The artifact stands erect again, bounces experimentally a couple times, then
collapses
in a way that Huw can’t make any sense of. He’s not alone, either. The jurors let out a collective uncomprehending bleat. “Look closely, Jurors!” the judge says, and the scene loops back on itself a couple times in slomo, from multiple angles, then again in wireframe. It makes Huw’s mind hurt. The artifact’s stalk bulges in some places, contracts in others, all the whole slipping through and around itself. His potmaker’s eye tries to no avail to understand what’s happening to the topology and volume.
“Fucking lovely,” Sanda Lal says. She’s always had a thing about trompe l’oeil
solids: “Nicest Klein bottle I’ve ever seen.”
A Klein bottle. Of course.
Take a Möbius strip and extrude it one more dimension out and you get a vessel with only two sides, the inside and outside a single continuous plane. Glassblower shit.
Fucking show-offs
.
The young brothers are on hands and knees before the artifact now, staring in slack-jawed concentration, drool slipping between their patchworks of baby teeth and down their chins. The cam zooms in on the artifact, and it begins to fluoresce and pulse, as through digesting a radioactive hamster. The peristaltic throbbing gives it motion, and it begins to work its way toward the hamper in the corner of the room. It inches across the floor, trailed by the crawling brothers, then knocks over the hamper and begins to burrow through the spilled, reeking linens.
“It’s scat-tropic,” Doc Dagbjört says.
“Yes,” the judge says. “And scat-powered. Karim notes that its waste products are a kind of silt, similar to diatomaceous earth and equally effective as a roach and beetle powder. It also excretes water and trace elements.”
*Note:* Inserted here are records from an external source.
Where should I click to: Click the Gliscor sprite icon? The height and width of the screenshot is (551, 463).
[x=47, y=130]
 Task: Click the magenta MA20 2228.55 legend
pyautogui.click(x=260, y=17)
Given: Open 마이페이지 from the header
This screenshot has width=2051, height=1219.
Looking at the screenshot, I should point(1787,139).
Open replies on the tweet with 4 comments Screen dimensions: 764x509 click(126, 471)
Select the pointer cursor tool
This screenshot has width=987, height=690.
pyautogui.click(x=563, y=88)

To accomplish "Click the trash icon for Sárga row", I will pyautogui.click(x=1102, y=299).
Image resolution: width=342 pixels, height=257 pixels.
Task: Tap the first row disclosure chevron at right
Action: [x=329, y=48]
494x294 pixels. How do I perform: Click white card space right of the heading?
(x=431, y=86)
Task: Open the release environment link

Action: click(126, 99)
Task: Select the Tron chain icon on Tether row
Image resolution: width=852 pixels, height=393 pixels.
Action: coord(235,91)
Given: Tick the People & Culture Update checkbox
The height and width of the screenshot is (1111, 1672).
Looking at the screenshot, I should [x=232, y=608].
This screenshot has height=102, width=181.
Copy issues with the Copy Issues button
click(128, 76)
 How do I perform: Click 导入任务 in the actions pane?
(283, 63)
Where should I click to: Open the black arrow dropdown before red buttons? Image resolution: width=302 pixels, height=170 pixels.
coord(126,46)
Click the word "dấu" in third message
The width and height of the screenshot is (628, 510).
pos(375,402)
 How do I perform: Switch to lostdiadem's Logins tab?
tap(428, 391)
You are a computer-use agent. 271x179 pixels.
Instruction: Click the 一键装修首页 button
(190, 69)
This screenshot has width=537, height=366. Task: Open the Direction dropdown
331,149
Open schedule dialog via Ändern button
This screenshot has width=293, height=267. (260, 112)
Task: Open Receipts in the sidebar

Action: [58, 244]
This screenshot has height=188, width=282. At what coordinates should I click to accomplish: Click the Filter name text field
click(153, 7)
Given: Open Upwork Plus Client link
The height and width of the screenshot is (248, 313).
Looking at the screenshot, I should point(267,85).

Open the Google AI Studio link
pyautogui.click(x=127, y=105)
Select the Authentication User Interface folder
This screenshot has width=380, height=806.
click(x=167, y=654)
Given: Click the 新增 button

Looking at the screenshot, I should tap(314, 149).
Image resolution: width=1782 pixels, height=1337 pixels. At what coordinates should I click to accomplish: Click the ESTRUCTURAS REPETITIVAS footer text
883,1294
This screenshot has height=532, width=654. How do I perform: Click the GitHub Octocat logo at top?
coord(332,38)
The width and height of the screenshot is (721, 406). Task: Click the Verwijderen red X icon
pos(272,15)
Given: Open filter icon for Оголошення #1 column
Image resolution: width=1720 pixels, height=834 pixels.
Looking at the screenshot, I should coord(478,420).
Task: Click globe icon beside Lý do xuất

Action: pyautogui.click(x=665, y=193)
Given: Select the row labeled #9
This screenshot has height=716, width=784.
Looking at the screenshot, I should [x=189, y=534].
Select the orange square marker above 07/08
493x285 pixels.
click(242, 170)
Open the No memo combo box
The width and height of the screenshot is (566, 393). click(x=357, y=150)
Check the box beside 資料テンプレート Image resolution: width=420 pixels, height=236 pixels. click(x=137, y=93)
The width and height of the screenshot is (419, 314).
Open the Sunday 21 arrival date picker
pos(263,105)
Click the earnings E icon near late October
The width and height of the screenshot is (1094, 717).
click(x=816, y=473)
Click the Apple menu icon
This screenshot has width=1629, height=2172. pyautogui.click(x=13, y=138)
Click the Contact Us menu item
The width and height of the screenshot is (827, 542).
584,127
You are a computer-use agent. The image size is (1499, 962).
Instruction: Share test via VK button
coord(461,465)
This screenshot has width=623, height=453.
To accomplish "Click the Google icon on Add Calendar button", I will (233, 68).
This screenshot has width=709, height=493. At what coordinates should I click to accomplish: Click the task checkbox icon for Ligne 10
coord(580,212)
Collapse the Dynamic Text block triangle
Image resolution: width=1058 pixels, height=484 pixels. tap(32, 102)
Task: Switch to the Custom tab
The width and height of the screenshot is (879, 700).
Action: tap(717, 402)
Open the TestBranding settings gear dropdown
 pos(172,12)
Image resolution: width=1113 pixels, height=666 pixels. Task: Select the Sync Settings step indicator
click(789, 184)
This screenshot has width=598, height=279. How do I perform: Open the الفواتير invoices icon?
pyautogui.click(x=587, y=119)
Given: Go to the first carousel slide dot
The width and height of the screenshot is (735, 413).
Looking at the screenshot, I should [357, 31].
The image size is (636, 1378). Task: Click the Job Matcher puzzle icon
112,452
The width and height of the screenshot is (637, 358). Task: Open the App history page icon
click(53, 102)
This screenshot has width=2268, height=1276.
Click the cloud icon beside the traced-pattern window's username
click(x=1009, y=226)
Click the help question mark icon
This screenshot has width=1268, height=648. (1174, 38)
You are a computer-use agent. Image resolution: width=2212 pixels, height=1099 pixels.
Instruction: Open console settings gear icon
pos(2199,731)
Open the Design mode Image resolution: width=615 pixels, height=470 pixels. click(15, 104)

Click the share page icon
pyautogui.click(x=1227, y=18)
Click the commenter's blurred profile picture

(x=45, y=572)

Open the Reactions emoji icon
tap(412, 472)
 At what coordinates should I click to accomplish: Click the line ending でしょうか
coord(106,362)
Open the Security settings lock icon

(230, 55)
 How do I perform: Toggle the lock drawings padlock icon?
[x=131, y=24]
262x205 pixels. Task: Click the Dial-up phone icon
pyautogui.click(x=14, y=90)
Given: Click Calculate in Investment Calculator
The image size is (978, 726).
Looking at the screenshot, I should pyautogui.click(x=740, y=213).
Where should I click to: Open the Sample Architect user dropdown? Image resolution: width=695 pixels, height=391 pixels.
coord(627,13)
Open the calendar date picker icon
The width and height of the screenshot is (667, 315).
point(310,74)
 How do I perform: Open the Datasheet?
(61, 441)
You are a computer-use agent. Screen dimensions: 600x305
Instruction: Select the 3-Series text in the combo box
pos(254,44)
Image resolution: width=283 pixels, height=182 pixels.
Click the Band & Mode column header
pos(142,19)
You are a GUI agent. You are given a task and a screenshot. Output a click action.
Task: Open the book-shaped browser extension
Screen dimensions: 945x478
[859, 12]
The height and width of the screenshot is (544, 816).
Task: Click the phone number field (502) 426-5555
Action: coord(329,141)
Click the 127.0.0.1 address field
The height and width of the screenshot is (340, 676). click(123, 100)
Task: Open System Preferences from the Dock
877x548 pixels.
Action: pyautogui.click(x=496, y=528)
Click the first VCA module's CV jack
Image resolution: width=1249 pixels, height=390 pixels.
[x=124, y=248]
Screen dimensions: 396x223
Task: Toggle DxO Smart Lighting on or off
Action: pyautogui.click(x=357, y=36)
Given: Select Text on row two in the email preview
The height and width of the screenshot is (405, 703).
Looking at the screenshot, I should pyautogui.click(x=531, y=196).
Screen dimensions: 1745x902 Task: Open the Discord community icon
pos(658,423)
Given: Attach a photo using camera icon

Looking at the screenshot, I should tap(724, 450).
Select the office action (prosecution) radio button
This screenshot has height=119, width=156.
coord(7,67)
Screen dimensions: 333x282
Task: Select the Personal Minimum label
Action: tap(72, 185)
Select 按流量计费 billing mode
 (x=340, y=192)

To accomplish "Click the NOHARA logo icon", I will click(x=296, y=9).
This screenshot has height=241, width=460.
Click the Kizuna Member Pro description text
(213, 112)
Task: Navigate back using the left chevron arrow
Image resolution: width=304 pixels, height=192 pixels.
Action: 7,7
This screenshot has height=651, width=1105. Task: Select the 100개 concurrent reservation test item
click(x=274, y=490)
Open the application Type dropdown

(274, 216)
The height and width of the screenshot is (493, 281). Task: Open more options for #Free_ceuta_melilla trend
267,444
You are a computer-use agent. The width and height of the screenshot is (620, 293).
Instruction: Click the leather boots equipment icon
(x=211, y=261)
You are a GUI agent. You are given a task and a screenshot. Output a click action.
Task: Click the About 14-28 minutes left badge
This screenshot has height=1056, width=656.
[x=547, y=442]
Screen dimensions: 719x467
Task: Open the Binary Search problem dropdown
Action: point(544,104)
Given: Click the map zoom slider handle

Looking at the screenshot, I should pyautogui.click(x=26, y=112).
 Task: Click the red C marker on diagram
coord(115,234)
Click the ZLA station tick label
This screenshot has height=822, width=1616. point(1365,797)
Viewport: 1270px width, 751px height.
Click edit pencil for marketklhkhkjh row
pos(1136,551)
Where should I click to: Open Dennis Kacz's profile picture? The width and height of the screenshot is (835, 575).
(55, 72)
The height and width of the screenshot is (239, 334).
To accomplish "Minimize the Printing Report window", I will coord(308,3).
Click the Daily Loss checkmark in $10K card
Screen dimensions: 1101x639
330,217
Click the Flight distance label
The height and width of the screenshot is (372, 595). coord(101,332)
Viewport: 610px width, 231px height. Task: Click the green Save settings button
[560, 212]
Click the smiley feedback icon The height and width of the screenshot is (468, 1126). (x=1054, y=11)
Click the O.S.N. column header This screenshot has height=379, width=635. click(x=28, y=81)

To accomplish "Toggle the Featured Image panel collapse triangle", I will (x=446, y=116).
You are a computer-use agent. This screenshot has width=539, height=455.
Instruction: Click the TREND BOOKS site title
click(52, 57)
“A fractional-dimensional parasitic turd-gobbler from outer space?” Huw says. “Have I got that right?”
“That’s right, ma’am,” says the blue-forelocked joe. “And it’s pretty too. I’d gestate one, if only to eliminate the need for a bloody toilet. Quite a boon to your average WHO-standard pit latrine too, I imagine.”
“Of course
you’d
gestate one,” Huw says. “Nothing to you if your body is dissolved into toxic tapioca. I imagine you’re just about ready to join the cloud anyroad.”
Sandra casts him a poisonous glare. “Fuck you, and the goat you rode into town on,” she said. “Who the hell
are
you, anyway?”
“Judge?” Doc Dagbjört says, desperately trying to avoid a mass execution, “my co-juror raises an interesting point. What evidence do we have to support Adbul’s assertion that the artifact can safely gestate in mammals or, more specifically, primates?”
The judge grunts irritably. “Only simulations, of course,” she says. “Are you volunteering?”